Go to the line with "You are a GUI" in the records below, then output it and each following line exactly, up to and including the line with "Given: Tap the battery status icon". Skip pictures and add nothing.
*** Records to use
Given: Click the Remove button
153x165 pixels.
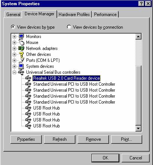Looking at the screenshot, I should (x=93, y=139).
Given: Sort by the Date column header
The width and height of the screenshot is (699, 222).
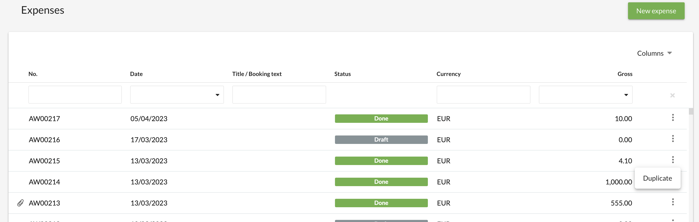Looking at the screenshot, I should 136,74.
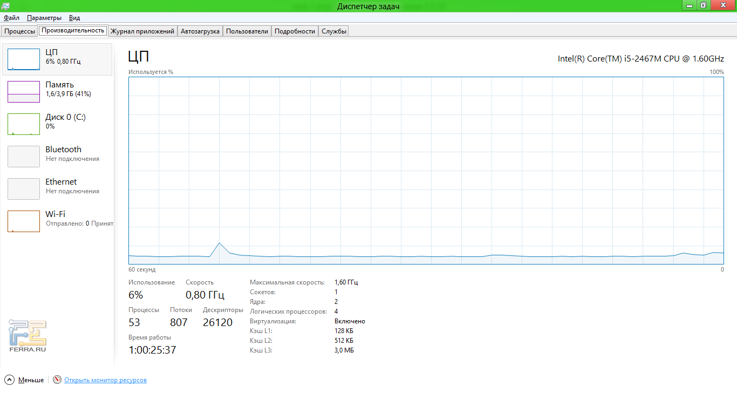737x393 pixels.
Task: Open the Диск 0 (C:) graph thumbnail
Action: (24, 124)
******
*** Records to use
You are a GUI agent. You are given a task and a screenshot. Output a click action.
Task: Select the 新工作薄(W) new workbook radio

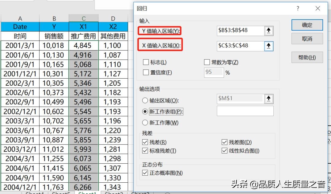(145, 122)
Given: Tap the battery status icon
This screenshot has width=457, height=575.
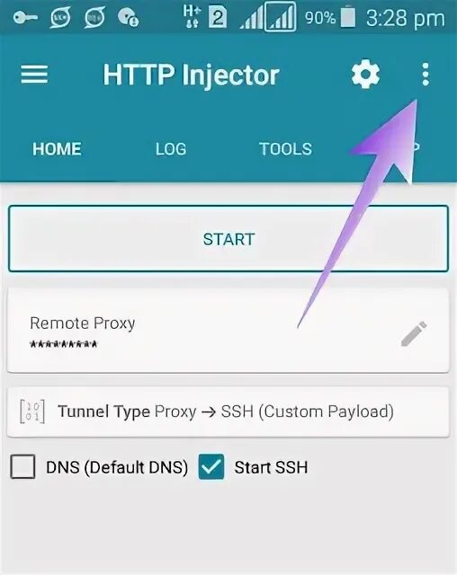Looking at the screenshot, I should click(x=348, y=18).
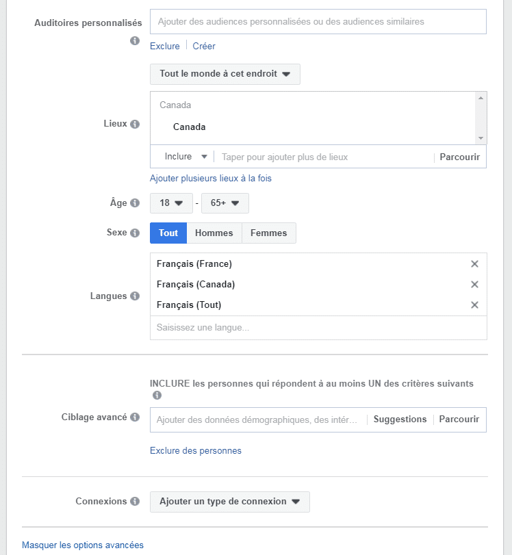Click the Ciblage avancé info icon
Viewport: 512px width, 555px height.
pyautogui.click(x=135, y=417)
******
=== Response box ===
You are a GUI agent. You are given a task and a screenshot. Output a click action.
Task: Select the 新工作薄(W) new workbook radio

(145, 122)
Given: Tap the battery status icon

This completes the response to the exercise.